_Extract to read_
While global trade volume remains resilient, the freight market - especially for ocean and air transport - is absorbing significant strain.

Big Carriers Sound the Alarm

DSV, one of the world’s largest freight forwarders, cut the upper end of its full-year earnings forecast in October by about US$155 million, citing “challenging market conditions related to trade tariffs” and a visible deterioration in global trade flows.

DSV warned that cost-reductions may need to go “beyond the synergies” planned for its takeover of DB Schenker, due in large part to tariffs and other freight-market headwinds.

Meanwhile, DHL Group has flagged the broader logistics complexity created by US tariffs and associated trade policy shifts. On its website, DHL notes that rapidly evolving tariff landscapes require businesses to reassess supply chains and face higher costs for customs clearance, documentation and logistics execution.

A separate DHL-/New York University Stern School study shows that although global trade volumes continue to grow, forecasts for North America were trimmed owing to US tariff pressure.

Global Trade Remains On Track Despite US Tariff Turbulence

One of the most immediate impacts has been on container and air-cargo freight flows. The ocean-shipping industry is bracing for turbulent waters as US tariff threats dampen demand and weaken carriers’ negotiating leverage on freight contracts.

Though not all segments are collapsing, analysts expect subpar growth: the global trade-volume forecast for 2025-2029 was revised downward from ~3.1% to ~2.5% annually after tariff rises. For North America it dropped further to ~1.5%.

What this means for logistics companies:

  • Customers delaying or rerouting shipments ahead of tariffs, generating short-term spikes followed by slower volumes.

  • Increased complexity in routing and customs: tariff classification, bonded warehousing and duty‐drawback schemes become more central.

  • Pricing pressure for freight carriers: Contract renegotiation seasons are confronting weaker demand and higher risk of rate cuts.

Who’s Feeling the Pinch - and How Are They Responding?

In DSV’s case, the company is proactively cutting costs - both to mitigate lower volumes and to absorb the impact of tariff-related disruption. The forwarding giant is integrating its massive acquisition of Schenker, but even faster integration won’t fully offset the headwinds.

For DHL, the approach is more consultative: assisting customers in adapting supply-chains, ramping up trade-compliance services and hedging freight flows through alternative routing and inventory strategies.

_Given problem 1_
In the article on freight and tariffs, why does DSV say its cost cuts may need to go beyond the synergies planned for its DB Schenker takeover? Answer in one to three sentences.
_Given problem 2_
Carry on the article on freight and tariffs from its last sentence.

_Data section_

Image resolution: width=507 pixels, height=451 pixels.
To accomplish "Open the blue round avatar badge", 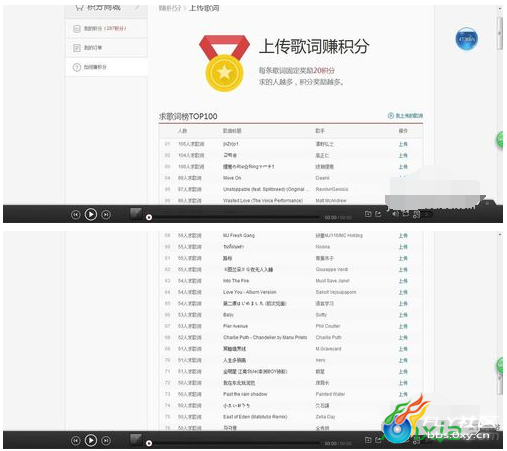I will [x=466, y=39].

_Exercise result 1_
DSV says this is largely because of tariffs and other headwinds in the freight market. It is cutting costs to cope with lower volumes and to absorb tariff-related disruption, and even a faster integration of Schenker won't fully offset those pressures.

_Exercise result 2_
Some freight forwarders in emerging markets (like India) are seeing opportunistic upside: as firms shift manufacturing or sourcing away from China/US tilts, freight routes to India and Southeast Asia are getting more attention.

Disruption v/s Resilience

While tariffs are clearly complicating logistics dynamics, they haven’t brought global trade to a halt. The DHL study underscores that only ~13 % of global goods imports go to the U.S., so the broader trade system has buffers.

Still, the freight industry isn’t out of the woods: the timing of shipments is lumpy (front-loading ahead of tariffs), planning horizons are shorter, and pricing is under pressure. The net effect: disrupted freight lanes, increased costs (or margin squeeze for carriers), more compliance risk.

What to Watch Going Forward

Contract freight rates for containers will reflect the softness in demand as forward outlooks suggest rates may remain subdued. Rerouting and near-shoring efforts will accelerate: as companies look to avoid tariff risk, freight flows may shift regionally.

Meanwhile, logistics companies will need to offer more advisory services beyond transport with increased customs complexity and supply-chain cost inflation. In response, carrier strategies will split: some will invest in leaner operations + digitalisation while others may seek growth in non-US trade lanes.

US tariff pressures are acting as a brake on certain freight-market dynamics - particularly those tied to US inbound cargo and China-US supply chains - and logistics majors like DSV and DHL are visibly responding. While trade hasn’t collapsed, freight firms must navigate a more turbulent, higher-cost, and higher-complexity environment.